WRITTEN REQUEST
Present every line of the records below as a Markdown table with two columns, Row and Line, numbering the rows in order and skipping blank lines.

DATASET ENTRIES
--- Begin ---
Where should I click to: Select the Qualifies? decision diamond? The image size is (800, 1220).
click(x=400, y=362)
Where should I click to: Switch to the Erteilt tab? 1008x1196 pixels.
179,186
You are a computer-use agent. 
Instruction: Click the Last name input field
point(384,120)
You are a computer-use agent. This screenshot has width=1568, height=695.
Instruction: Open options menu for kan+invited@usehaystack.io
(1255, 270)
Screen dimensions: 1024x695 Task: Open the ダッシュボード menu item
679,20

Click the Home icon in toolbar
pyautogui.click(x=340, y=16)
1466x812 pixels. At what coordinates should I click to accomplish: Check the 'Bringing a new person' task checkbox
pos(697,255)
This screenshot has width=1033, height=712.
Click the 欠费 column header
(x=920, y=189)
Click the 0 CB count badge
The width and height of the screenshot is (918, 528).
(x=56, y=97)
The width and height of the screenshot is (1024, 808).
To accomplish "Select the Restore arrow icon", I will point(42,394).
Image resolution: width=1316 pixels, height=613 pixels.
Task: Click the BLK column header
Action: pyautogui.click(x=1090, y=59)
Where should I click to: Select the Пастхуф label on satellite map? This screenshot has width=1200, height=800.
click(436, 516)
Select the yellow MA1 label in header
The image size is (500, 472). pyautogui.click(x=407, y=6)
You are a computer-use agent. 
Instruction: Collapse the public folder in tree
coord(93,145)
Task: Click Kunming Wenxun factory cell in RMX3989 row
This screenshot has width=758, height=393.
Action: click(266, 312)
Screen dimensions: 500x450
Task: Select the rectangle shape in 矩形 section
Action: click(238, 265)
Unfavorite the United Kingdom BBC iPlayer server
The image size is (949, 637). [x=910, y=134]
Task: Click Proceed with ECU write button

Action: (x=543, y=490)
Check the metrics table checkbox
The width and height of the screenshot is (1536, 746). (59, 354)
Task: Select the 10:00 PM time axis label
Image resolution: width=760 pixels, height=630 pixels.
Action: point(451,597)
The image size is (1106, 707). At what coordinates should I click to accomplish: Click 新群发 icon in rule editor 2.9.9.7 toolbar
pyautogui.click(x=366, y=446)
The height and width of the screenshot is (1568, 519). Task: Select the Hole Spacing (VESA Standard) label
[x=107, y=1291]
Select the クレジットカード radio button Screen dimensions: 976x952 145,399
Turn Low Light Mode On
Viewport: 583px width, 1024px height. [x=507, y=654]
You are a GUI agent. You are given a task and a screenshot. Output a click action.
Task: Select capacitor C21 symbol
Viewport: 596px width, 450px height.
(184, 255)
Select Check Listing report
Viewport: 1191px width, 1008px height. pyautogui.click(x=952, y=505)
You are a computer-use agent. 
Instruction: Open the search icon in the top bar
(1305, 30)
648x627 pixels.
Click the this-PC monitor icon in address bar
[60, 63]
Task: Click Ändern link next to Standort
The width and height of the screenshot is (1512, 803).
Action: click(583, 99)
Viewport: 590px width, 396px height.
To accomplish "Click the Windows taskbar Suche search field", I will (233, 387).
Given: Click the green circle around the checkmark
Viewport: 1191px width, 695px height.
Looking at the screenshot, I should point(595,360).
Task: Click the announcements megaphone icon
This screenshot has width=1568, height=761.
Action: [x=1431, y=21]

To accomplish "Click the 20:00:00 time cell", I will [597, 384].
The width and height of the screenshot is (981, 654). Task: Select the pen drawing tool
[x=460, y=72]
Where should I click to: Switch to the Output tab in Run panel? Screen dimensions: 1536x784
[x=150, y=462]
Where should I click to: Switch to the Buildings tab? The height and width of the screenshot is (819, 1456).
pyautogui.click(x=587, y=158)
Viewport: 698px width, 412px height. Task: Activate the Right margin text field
--- End ---
RESPONSE TO THE EXERCISE
| Row | Line |
|---|---|
| 1 | Where should I click to: Select the Qualifies? decision diamond? The image size is (800, 1220). |
| 2 | click(x=400, y=362) |
| 3 | Where should I click to: Switch to the Erteilt tab? 1008x1196 pixels. |
| 4 | 179,186 |
| 5 | You are a computer-use agent.  |
| 6 | Instruction: Click the Last name input field |
| 7 | point(384,120) |
| 8 | You are a computer-use agent. This screenshot has width=1568, height=695. |
| 9 | Instruction: Open options menu for kan+invited@usehaystack.io |
| 10 | (1255, 270) |
| 11 | Screen dimensions: 1024x695 Task: Open the ダッシュボード menu item |
| 12 | 679,20 |
| 13 | Click the Home icon in toolbar |
| 14 | pyautogui.click(x=340, y=16) |
| 15 | 1466x812 pixels. At what coordinates should I click to accomplish: Check the 'Bringing a new person' task checkbox |
| 16 | pos(697,255) |
| 17 | This screenshot has width=1033, height=712. |
| 18 | Click the 欠费 column header |
| 19 | (x=920, y=189) |
| 20 | Click the 0 CB count badge |
| 21 | The width and height of the screenshot is (918, 528). |
| 22 | (x=56, y=97) |
| 23 | The width and height of the screenshot is (1024, 808). |
| 24 | To accomplish "Select the Restore arrow icon", I will point(42,394). |
| 25 | Image resolution: width=1316 pixels, height=613 pixels. |
| 26 | Task: Click the BLK column header |
| 27 | Action: pyautogui.click(x=1090, y=59) |
| 28 | Where should I click to: Select the Пастхуф label on satellite map? This screenshot has width=1200, height=800. |
| 29 | click(436, 516) |
| 30 | Select the yellow MA1 label in header |
| 31 | The image size is (500, 472). pyautogui.click(x=407, y=6) |
| 32 | You are a computer-use agent.  |
| 33 | Instruction: Collapse the public folder in tree |
| 34 | coord(93,145) |
| 35 | Task: Click Kunming Wenxun factory cell in RMX3989 row |
| 36 | This screenshot has width=758, height=393. |
| 37 | Action: click(266, 312) |
| 38 | Screen dimensions: 500x450 |
| 39 | Task: Select the rectangle shape in 矩形 section |
| 40 | Action: click(238, 265) |
| 41 | Unfavorite the United Kingdom BBC iPlayer server |
| 42 | The image size is (949, 637). [x=910, y=134] |
| 43 | Task: Click Proceed with ECU write button |
| 44 | Action: (x=543, y=490) |
| 45 | Check the metrics table checkbox |
| 46 | The width and height of the screenshot is (1536, 746). (59, 354) |
| 47 | Task: Select the 10:00 PM time axis label |
| 48 | Image resolution: width=760 pixels, height=630 pixels. |
| 49 | Action: point(451,597) |
| 50 | The image size is (1106, 707). At what coordinates should I click to accomplish: Click 新群发 icon in rule editor 2.9.9.7 toolbar |
| 51 | pyautogui.click(x=366, y=446) |
| 52 | The height and width of the screenshot is (1568, 519). Task: Select the Hole Spacing (VESA Standard) label |
| 53 | [x=107, y=1291] |
| 54 | Select the クレジットカード radio button Screen dimensions: 976x952 145,399 |
| 55 | Turn Low Light Mode On |
| 56 | Viewport: 583px width, 1024px height. [x=507, y=654] |
| 57 | You are a GUI agent. You are given a task and a screenshot. Output a click action. |
| 58 | Task: Select capacitor C21 symbol |
| 59 | Viewport: 596px width, 450px height. |
| 60 | (184, 255) |
| 61 | Select Check Listing report |
| 62 | Viewport: 1191px width, 1008px height. pyautogui.click(x=952, y=505) |
| 63 | You are a computer-use agent.  |
| 64 | Instruction: Open the search icon in the top bar |
| 65 | (1305, 30) |
| 66 | 648x627 pixels. |
| 67 | Click the this-PC monitor icon in address bar |
| 68 | [60, 63] |
| 69 | Task: Click Ändern link next to Standort |
| 70 | The width and height of the screenshot is (1512, 803). |
| 71 | Action: click(583, 99) |
| 72 | Viewport: 590px width, 396px height. |
| 73 | To accomplish "Click the Windows taskbar Suche search field", I will (233, 387). |
| 74 | Given: Click the green circle around the checkmark |
| 75 | Viewport: 1191px width, 695px height. |
| 76 | Looking at the screenshot, I should point(595,360). |
| 77 | Task: Click the announcements megaphone icon |
| 78 | This screenshot has width=1568, height=761. |
| 79 | Action: [x=1431, y=21] |
| 80 | To accomplish "Click the 20:00:00 time cell", I will [597, 384]. |
| 81 | The width and height of the screenshot is (981, 654). Task: Select the pen drawing tool |
| 82 | [x=460, y=72] |
| 83 | Where should I click to: Switch to the Output tab in Run panel? Screen dimensions: 1536x784 |
| 84 | [x=150, y=462] |
| 85 | Where should I click to: Switch to the Buildings tab? The height and width of the screenshot is (819, 1456). |
| 86 | pyautogui.click(x=587, y=158) |
| 87 | Viewport: 698px width, 412px height. Task: Activate the Right margin text field |